_Records_
--- begin ---

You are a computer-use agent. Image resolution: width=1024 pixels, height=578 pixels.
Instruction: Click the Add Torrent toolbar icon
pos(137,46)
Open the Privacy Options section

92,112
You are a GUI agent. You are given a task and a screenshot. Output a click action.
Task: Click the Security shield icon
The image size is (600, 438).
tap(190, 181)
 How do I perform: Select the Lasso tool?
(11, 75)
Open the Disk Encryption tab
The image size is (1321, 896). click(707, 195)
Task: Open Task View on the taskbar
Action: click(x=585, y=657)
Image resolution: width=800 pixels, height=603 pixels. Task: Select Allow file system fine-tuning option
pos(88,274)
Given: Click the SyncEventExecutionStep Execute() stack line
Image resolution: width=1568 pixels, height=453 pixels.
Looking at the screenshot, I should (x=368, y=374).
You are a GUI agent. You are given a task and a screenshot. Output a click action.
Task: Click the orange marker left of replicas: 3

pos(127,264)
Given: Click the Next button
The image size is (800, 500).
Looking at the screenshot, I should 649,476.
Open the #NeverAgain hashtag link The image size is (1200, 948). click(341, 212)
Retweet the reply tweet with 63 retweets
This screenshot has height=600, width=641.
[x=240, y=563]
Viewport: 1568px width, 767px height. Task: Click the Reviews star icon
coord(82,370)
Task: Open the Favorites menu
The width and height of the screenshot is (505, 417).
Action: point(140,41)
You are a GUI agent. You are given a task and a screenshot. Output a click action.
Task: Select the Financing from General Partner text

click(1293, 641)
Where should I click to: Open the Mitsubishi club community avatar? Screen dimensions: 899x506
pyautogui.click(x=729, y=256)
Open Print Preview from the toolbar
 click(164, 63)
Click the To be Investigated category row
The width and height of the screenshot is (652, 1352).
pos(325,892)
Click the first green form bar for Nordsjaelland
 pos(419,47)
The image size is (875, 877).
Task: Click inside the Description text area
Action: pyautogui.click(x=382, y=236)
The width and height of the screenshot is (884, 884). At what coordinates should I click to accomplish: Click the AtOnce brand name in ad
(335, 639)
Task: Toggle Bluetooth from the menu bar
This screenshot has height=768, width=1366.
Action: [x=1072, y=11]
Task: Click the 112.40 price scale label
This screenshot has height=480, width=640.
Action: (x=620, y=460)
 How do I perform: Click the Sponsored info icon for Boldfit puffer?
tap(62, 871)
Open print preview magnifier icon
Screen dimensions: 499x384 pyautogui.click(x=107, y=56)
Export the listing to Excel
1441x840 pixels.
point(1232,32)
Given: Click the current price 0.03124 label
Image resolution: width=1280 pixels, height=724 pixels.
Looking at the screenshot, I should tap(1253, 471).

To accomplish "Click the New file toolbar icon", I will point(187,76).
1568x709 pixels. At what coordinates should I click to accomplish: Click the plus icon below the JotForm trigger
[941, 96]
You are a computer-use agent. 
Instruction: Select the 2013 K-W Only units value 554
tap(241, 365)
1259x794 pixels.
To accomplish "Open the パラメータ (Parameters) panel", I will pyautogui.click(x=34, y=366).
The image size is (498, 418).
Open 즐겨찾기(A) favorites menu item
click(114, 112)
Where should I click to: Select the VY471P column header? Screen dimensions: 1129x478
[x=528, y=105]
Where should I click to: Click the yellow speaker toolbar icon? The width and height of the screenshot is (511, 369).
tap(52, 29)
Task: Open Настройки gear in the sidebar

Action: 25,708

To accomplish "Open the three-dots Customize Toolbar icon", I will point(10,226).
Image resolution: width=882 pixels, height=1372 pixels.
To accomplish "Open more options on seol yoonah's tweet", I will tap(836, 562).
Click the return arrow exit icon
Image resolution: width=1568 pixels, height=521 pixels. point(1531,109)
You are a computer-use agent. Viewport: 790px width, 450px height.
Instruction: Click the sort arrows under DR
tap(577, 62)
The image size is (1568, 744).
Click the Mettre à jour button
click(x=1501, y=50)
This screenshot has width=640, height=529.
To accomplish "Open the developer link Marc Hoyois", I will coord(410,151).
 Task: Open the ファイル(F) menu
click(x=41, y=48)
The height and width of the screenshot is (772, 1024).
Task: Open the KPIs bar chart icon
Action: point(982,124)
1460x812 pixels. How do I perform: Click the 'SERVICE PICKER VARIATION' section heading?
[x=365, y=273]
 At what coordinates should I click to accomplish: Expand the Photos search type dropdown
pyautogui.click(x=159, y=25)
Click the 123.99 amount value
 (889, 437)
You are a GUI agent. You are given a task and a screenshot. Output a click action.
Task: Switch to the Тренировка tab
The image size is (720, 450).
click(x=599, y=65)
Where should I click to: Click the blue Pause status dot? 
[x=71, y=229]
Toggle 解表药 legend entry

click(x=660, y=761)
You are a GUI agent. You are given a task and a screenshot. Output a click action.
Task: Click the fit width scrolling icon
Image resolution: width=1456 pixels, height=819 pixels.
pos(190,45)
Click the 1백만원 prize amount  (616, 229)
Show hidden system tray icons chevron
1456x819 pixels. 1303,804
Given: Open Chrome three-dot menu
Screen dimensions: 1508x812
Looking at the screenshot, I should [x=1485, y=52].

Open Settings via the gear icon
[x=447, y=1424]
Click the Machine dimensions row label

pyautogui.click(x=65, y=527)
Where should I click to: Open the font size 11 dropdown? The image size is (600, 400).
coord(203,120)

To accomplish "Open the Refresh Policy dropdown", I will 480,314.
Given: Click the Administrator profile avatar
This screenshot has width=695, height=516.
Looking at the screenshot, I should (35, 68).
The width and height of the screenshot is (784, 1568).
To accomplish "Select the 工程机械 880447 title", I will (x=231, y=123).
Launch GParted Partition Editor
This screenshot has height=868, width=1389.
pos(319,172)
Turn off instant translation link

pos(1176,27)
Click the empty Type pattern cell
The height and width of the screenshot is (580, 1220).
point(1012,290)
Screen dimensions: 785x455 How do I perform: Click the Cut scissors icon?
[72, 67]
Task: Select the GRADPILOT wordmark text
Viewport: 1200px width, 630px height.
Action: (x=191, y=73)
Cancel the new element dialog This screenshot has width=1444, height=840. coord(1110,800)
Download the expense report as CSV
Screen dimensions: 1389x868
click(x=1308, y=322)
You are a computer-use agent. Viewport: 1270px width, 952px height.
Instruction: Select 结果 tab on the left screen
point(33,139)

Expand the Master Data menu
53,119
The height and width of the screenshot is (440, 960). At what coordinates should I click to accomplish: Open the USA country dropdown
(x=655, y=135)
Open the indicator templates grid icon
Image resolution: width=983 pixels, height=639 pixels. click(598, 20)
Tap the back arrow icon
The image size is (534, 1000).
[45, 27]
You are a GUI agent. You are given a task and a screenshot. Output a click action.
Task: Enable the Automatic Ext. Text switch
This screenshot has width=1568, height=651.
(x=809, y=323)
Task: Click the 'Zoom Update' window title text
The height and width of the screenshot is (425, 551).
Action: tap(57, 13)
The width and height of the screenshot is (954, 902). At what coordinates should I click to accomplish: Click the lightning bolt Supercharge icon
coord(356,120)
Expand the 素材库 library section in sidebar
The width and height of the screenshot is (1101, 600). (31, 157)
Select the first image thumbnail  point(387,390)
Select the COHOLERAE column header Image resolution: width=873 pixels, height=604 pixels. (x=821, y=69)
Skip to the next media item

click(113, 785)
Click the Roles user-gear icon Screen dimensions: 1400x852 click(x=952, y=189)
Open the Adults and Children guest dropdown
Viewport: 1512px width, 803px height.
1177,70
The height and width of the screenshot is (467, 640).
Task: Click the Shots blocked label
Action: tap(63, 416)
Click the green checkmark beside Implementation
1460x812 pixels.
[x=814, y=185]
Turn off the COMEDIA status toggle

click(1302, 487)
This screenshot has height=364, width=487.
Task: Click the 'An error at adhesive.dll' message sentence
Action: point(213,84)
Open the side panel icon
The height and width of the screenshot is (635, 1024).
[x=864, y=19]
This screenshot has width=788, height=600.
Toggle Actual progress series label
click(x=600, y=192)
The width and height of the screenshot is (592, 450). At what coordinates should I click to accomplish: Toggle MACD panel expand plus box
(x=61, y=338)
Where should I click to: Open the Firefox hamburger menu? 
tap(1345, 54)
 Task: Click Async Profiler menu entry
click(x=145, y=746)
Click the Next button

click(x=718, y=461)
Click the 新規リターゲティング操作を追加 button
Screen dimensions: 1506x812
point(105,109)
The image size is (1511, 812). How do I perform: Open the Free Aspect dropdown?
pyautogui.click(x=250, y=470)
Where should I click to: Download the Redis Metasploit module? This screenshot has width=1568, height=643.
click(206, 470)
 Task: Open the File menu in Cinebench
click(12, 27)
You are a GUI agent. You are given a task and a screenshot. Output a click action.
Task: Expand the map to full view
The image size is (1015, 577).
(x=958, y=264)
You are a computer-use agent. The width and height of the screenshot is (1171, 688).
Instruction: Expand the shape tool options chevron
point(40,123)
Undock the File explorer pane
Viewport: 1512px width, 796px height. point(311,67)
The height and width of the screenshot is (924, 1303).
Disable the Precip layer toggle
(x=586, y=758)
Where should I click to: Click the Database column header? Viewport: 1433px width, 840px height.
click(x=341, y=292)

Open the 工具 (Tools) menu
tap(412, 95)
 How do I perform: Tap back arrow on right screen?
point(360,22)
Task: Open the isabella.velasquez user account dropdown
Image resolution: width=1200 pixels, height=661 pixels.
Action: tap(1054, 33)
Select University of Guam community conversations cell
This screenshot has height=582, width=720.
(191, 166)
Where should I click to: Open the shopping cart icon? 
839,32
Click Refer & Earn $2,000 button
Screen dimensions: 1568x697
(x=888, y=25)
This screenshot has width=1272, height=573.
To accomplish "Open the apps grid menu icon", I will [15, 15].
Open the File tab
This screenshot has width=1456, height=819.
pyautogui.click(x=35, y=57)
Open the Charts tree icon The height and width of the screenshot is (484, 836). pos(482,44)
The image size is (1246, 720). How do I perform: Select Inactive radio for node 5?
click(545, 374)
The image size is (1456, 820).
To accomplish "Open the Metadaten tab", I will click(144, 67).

--- end ---

_WHAT YOU SHOULD DO_
Convert the part of the entries above that begins with the line containing "Click the empty Type pattern cell" and ends with the line containing "click(x=1308, y=322)", both included, into a numbered list. Omit any blank lines.

_OUTPUT OF THE EXERCISE_
1. Click the empty Type pattern cell
2. The height and width of the screenshot is (580, 1220).
3. point(1012,290)
4. Screen dimensions: 785x455 How do I perform: Click the Cut scissors icon?
5. [72, 67]
6. Task: Select the GRADPILOT wordmark text
7. Viewport: 1200px width, 630px height.
8. Action: (x=191, y=73)
9. Cancel the new element dialog This screenshot has width=1444, height=840. coord(1110,800)
10. Download the expense report as CSV
11. Screen dimensions: 1389x868
12. click(x=1308, y=322)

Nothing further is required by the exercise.